According to Zhang, she doesn't feel stressed and finds her work very pleasant and not overwhelming, with no deadlines. Her task consists of vaccinating the animals, treating the sick, and helping to deliver foals. She no longer feels lonely as she did before and claims she is happy.

She would like to travel when she is off, but said that her salary – 400 yuan at the beginning, more than 1,000 now (plus a three-month allowance at year end) – won't accommodate that. On the other hand, she enjoys free housing, medical insurance, and a pension plan. When she goes back to Urumqi, she stays at home cleaning, reading, and writing. She has published a book of 75 poems about horses.

She has little contact with former classmates, and when I asked if she had friends, she answered that her colleagues were her friends. I explained that the word "friend" has a different meaning in Western culture, and concluded, "So you have no friends." I can't help but think that her horses, with which she created unseverable ties, are her friends, in fact…. She no longer thinks about leaving the Centre; her heart has taken root there.

In her book Wild Horse – Return to Karamaili , an unexpected success – the author said that she wanted only one thing: that more people become interested in protecting and saving wild horses. No wonder she calls herself "Yema Hefan" (Wild Horse Hefan).
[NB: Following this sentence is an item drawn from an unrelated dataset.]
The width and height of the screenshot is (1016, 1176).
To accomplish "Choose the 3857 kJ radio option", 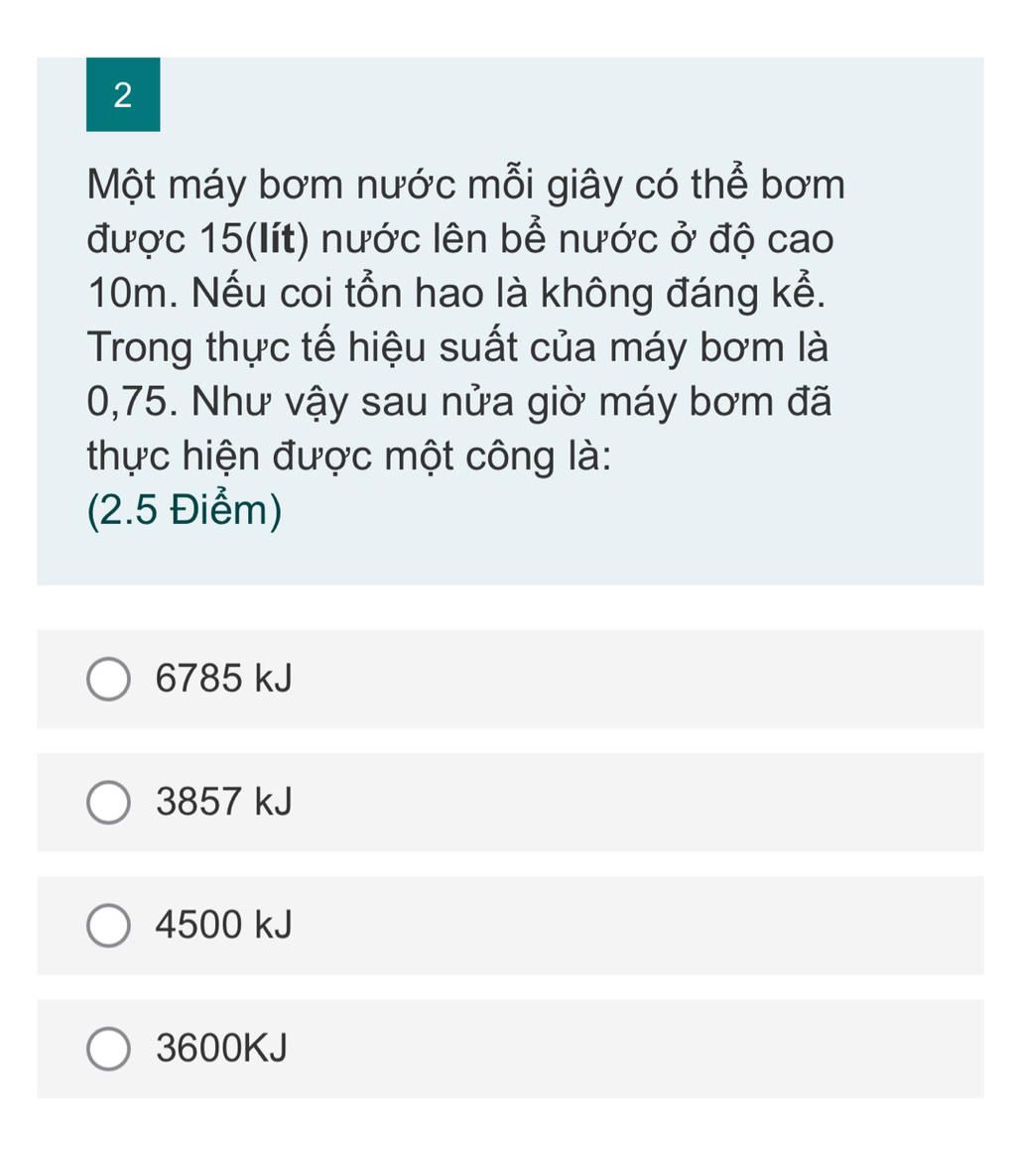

I offered Zhang the chance to use the car that was slated to take me back to Urumqi. Her 12-day leave began that day. On the road, we continued to chat. "The night before graduation," she recounted, "I had a dream: a heavenly horse rushed right up to me. It was superb, vital, and elegant. I didn't know yet that I had been assigned to the Xinjiang Wild Horse Centre. This has been a recurring dream throughout the years."

Then she told me the story of Snow Lotus – the filly that before had pushed me against the fence in a burst of energy. She was only 21 days old when her mother died from a heat wave in the region. The ground temperature had reached 65 degrees Celsius. This news rapidly spread around Xinjiang, and pupils from the whole region "adopted" the orphan by giving one yuan each for a total amount of 14,000 yuan. They also chose her name by voting.

I asked Zhang to personally tell me a moving story that I had read in an article she wrote: the story of Stallion No. 34, whose loneliness was pitiful in front of the iron gate, despite his fierce and stoic appearance. "To return to wild life might be the ultimate aspiration of any wild horse," wrote Zhang. "Freedom literally: vertical and horizontal!"